(Wpisy lokalizacji elementów ekranu)

# # # # #

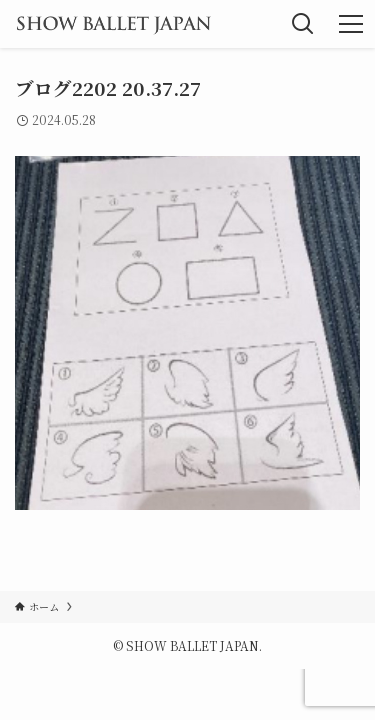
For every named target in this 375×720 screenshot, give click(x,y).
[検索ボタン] (303, 24)
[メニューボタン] (351, 24)
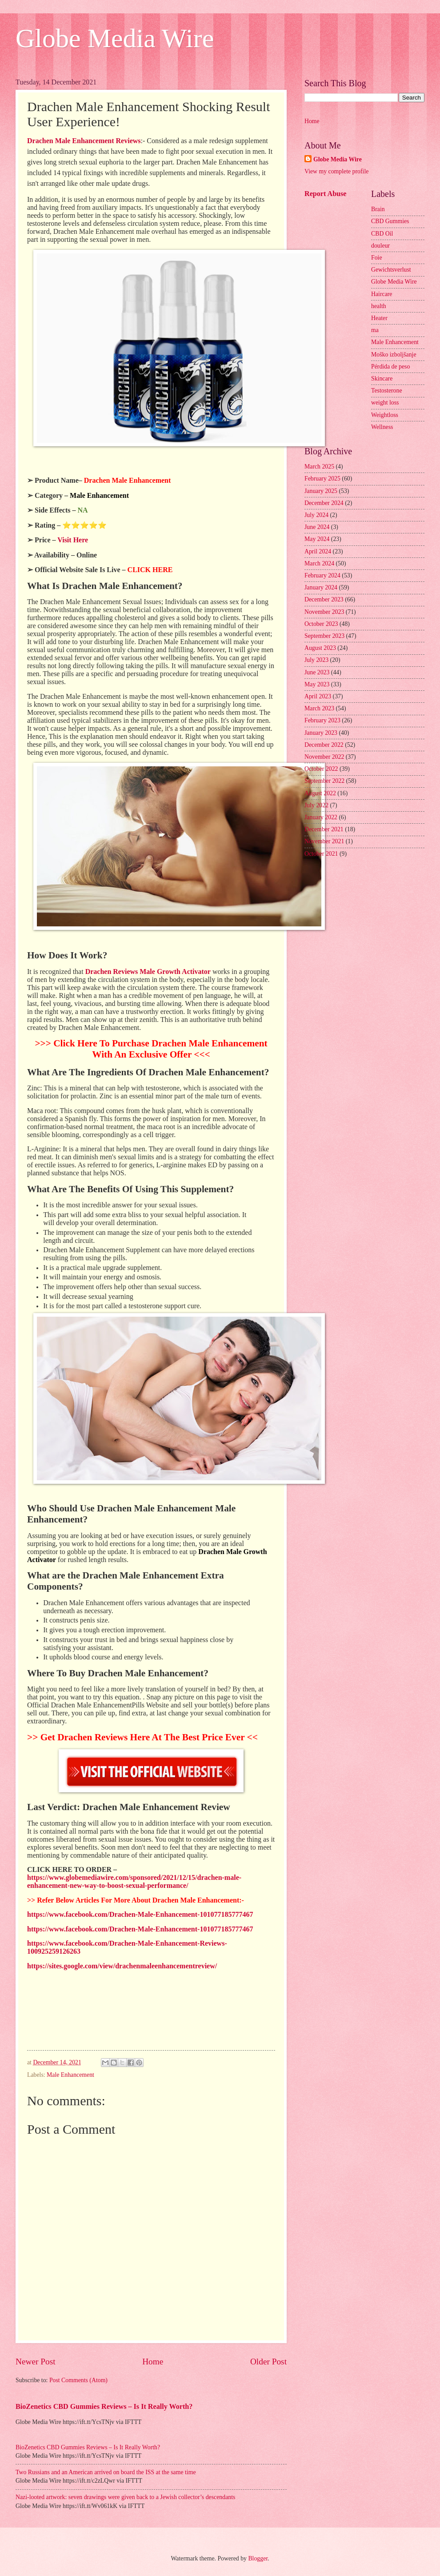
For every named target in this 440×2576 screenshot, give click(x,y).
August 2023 (320, 648)
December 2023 (324, 599)
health (378, 306)
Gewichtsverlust (391, 269)
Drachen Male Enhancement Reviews (84, 140)
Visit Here (72, 540)
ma (375, 330)
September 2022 (324, 780)
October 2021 (321, 853)
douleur (380, 245)
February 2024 (322, 575)
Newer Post (36, 2361)
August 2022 (320, 793)
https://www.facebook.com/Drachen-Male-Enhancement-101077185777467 (140, 1914)
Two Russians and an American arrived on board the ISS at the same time (106, 2472)
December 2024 (324, 503)
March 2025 (319, 466)
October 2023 (321, 624)
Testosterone (386, 390)
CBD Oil (382, 233)
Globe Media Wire (115, 38)
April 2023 (317, 696)
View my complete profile (336, 171)
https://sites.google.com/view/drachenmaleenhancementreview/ (122, 1966)
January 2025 (320, 491)
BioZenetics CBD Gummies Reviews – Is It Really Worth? (104, 2406)
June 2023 (316, 672)
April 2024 (317, 551)
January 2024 (320, 587)
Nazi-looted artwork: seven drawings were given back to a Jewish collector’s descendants (125, 2497)
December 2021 (324, 829)
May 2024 (316, 539)
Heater (379, 318)
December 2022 (324, 744)
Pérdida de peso (390, 366)
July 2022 (316, 805)
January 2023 (320, 732)
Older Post (268, 2361)
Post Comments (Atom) (78, 2380)
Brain (378, 209)
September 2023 (324, 636)
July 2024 (316, 515)
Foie (376, 257)
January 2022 (320, 817)
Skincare (381, 378)
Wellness (382, 427)
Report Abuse (325, 193)
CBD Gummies (390, 221)
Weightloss (384, 415)
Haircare (381, 294)
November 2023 (324, 612)
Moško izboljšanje (393, 354)
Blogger (258, 2558)
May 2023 (316, 684)
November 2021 (324, 841)
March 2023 (319, 708)
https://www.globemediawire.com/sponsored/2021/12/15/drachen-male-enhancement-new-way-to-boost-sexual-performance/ (134, 1881)
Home (152, 2361)
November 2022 (324, 756)
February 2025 (322, 478)
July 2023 (316, 660)
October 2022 (321, 768)
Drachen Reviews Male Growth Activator (148, 971)
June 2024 (316, 527)
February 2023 (322, 720)
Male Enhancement (70, 2074)
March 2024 (319, 563)
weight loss (385, 402)
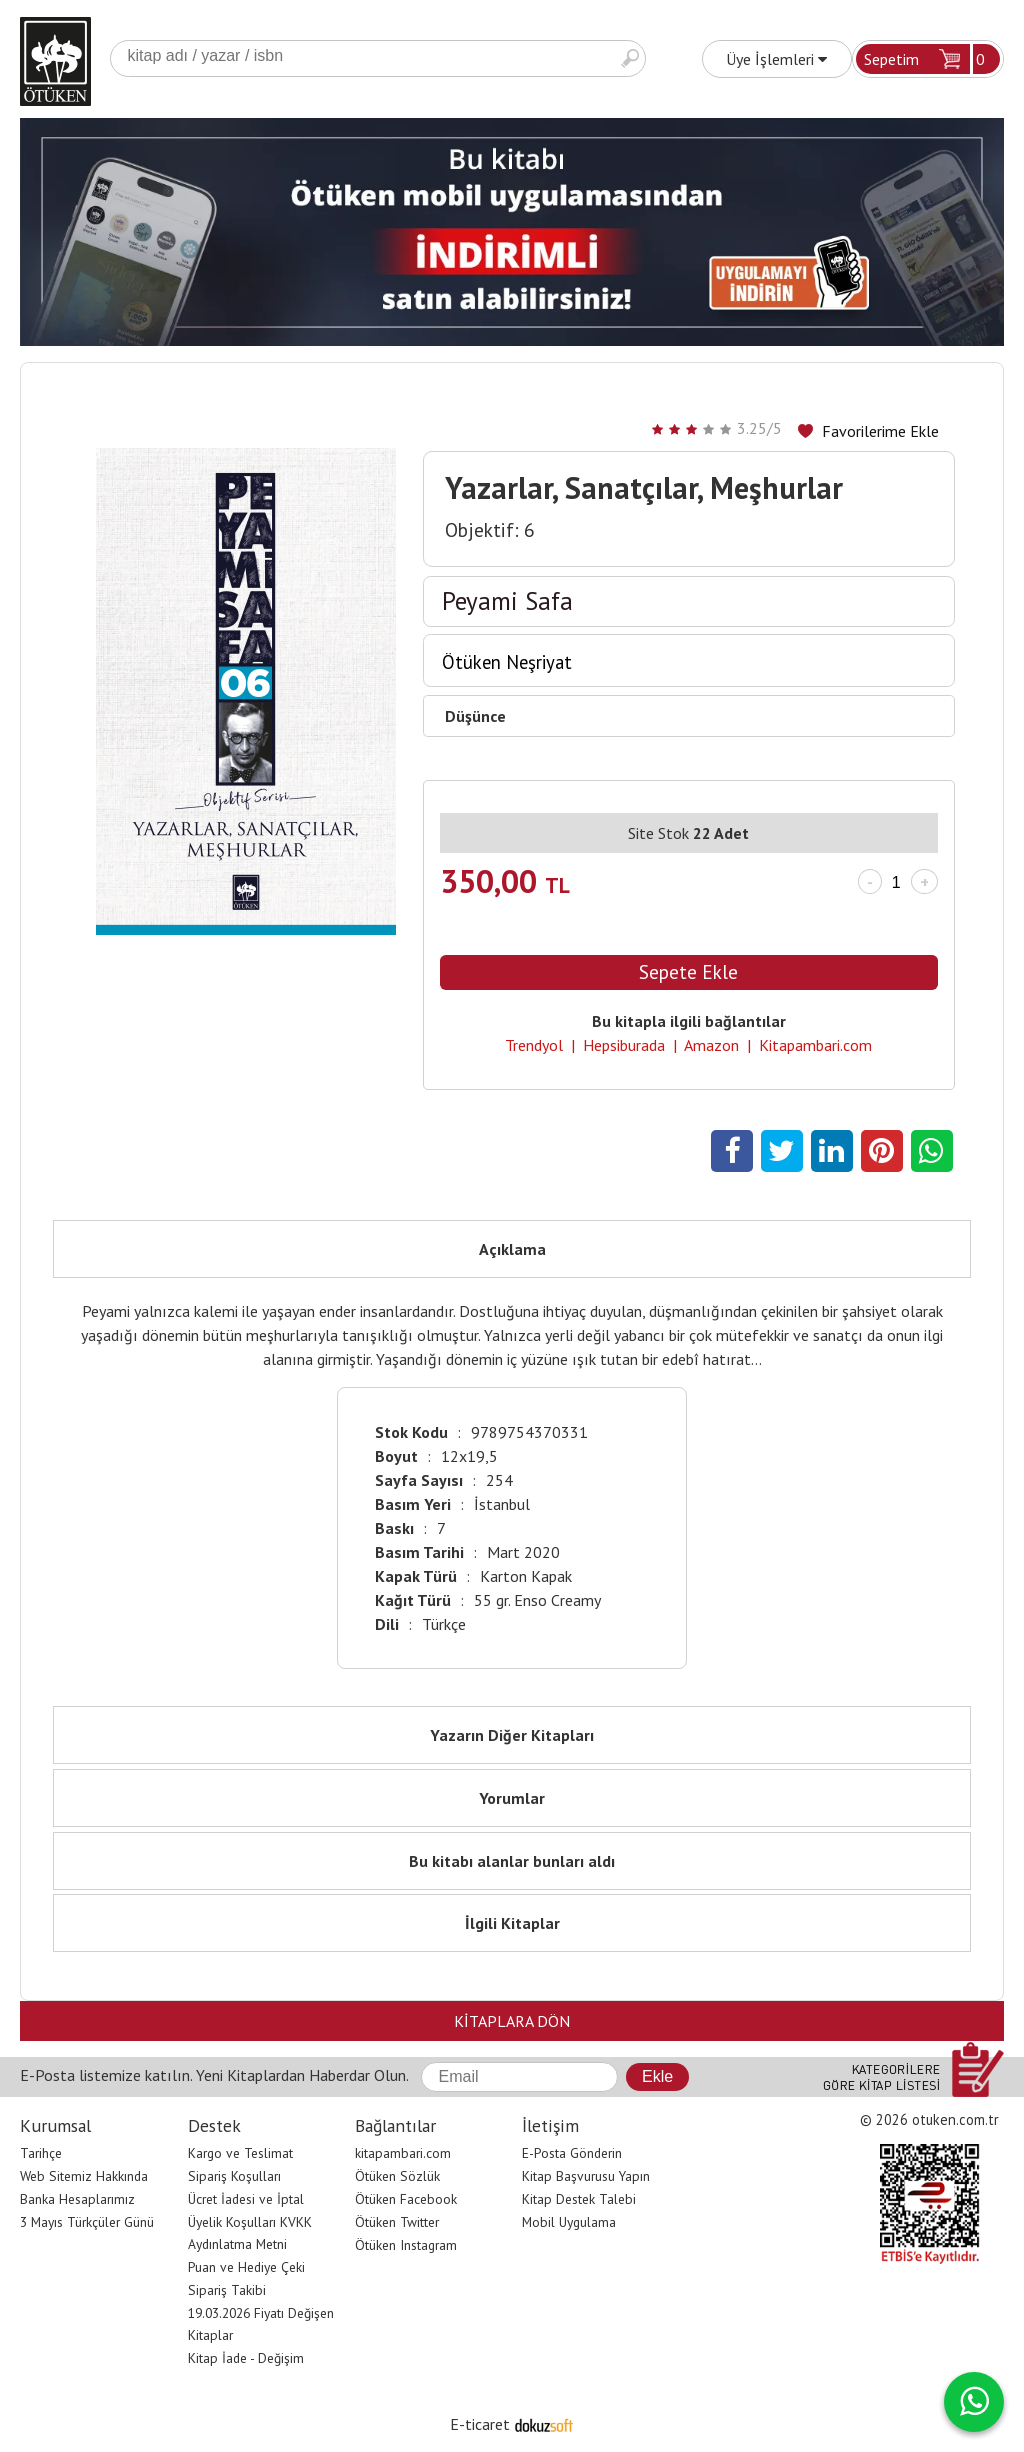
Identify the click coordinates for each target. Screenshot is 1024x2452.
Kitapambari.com (815, 1045)
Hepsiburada (624, 1045)
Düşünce (475, 716)
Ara (630, 58)
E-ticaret (480, 2424)
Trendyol (534, 1045)
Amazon (711, 1045)
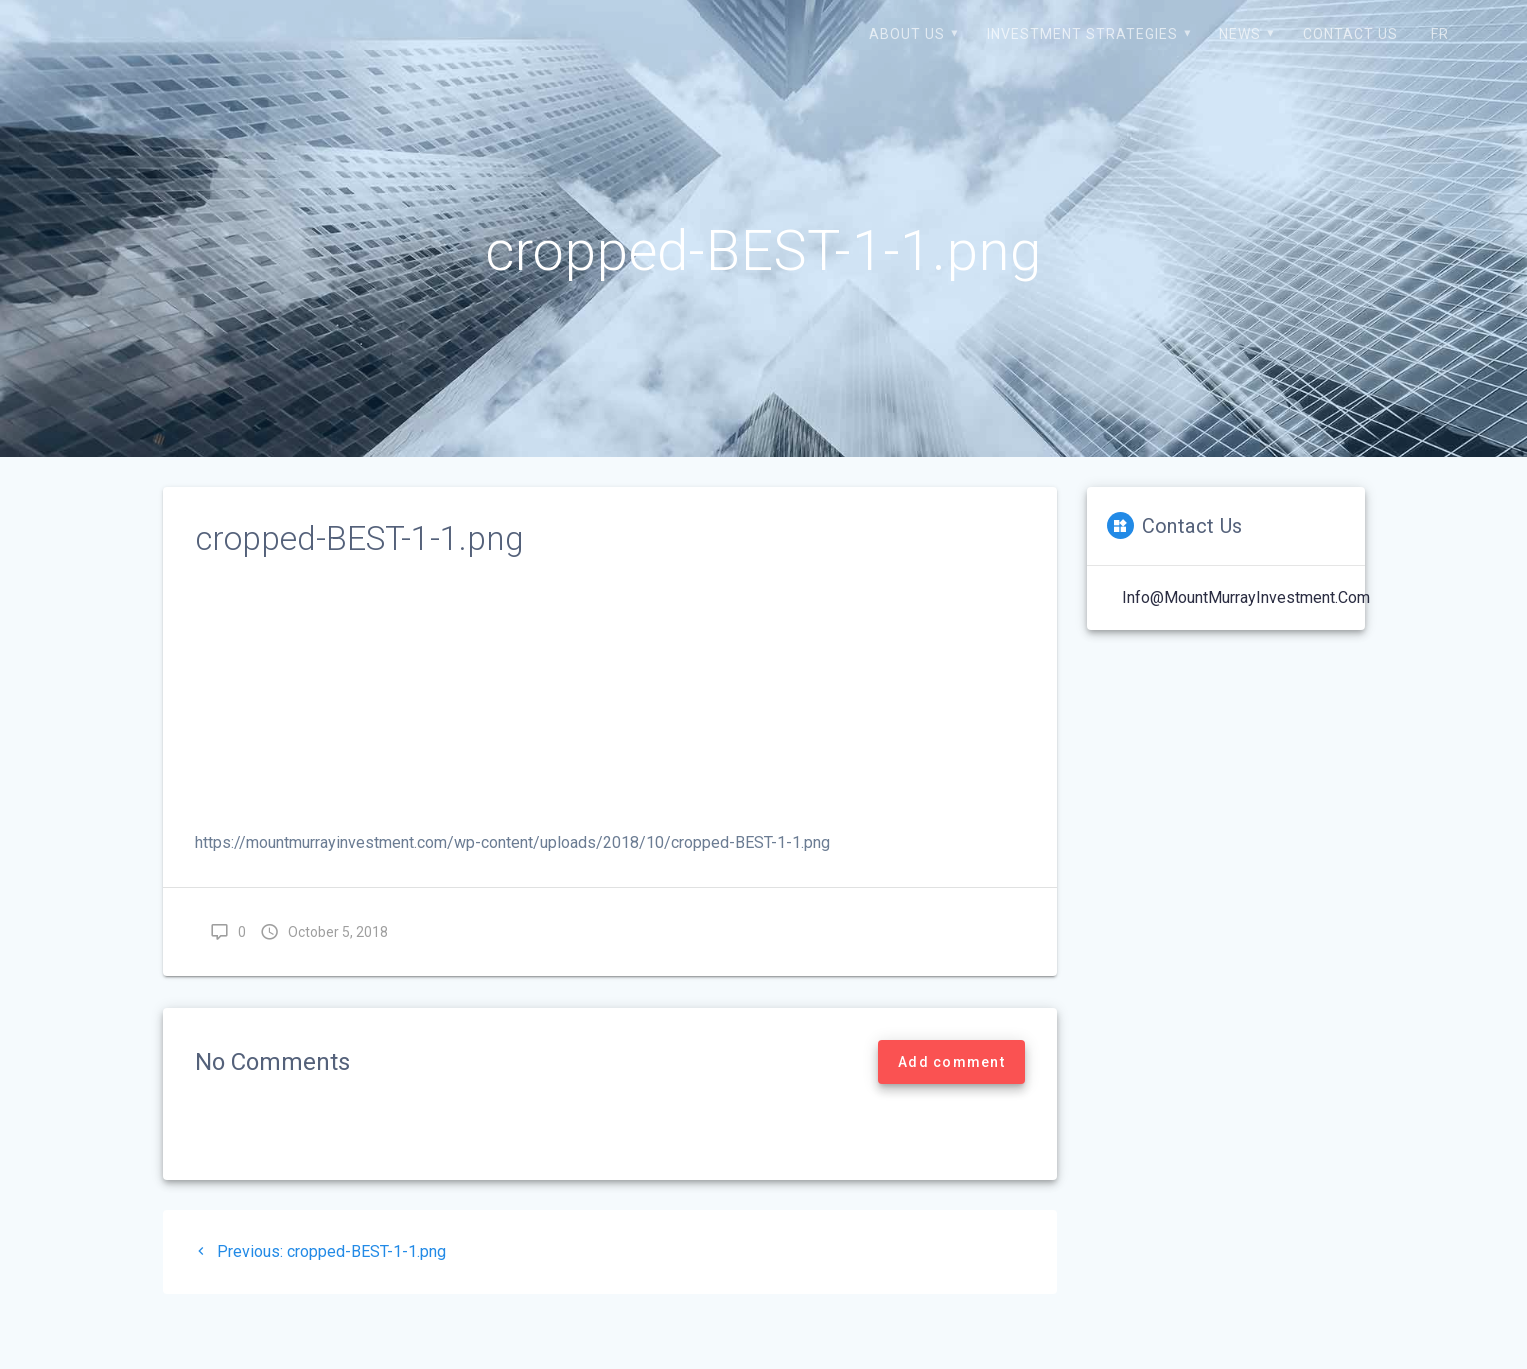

# # # # #

Przekształć wiersze w tabelę Markdown z kolumnami „Lp.” i „Wiersz”, zaczynając od wiersza zawierającego „Wellness (382, 427)”, a kończąc na wierszu zawierającym „weight loss (385, 402)”. Pomiń puste wiersze.

- **ODPOWIEDŹ DO ZADANIA**:
| Lp. | Wiersz |
|---|---|
| 1 | Wellness (382, 427) |
| 2 | Report Abuse (325, 193) |
| 3 | CBD Gummies (390, 221) |
| 4 | Weightloss (384, 415) |
| 5 | Haircare (381, 294) |
| 6 | November 2023 (324, 612) |
| 7 | Moško izboljšanje (393, 354) |
| 8 | Blogger (258, 2558) |
| 9 | May 2023 (316, 684) |
| 10 | November 2021 (324, 841) |
| 11 | March 2023 (319, 708) |
| 12 | https://www.globemediawire.com/sponsored/2021/12/15/drachen-male-enhancement-new-way-to-boost-sexual-performance/ (134, 1881) |
| 13 | Home (152, 2361) |
| 14 | November 2022 (324, 756) |
| 15 | February 2025 (322, 478) |
| 16 | July 2023 (316, 660) |
| 17 | October 2022 (321, 768) |
| 18 | Drachen Reviews Male Growth Activator (148, 971) |
| 19 | June 2024 (316, 527) |
| 20 | February 2023 (322, 720) |
| 21 | Male Enhancement (70, 2074) |
| 22 | March 2024 (319, 563) |
| 23 | weight loss (385, 402) |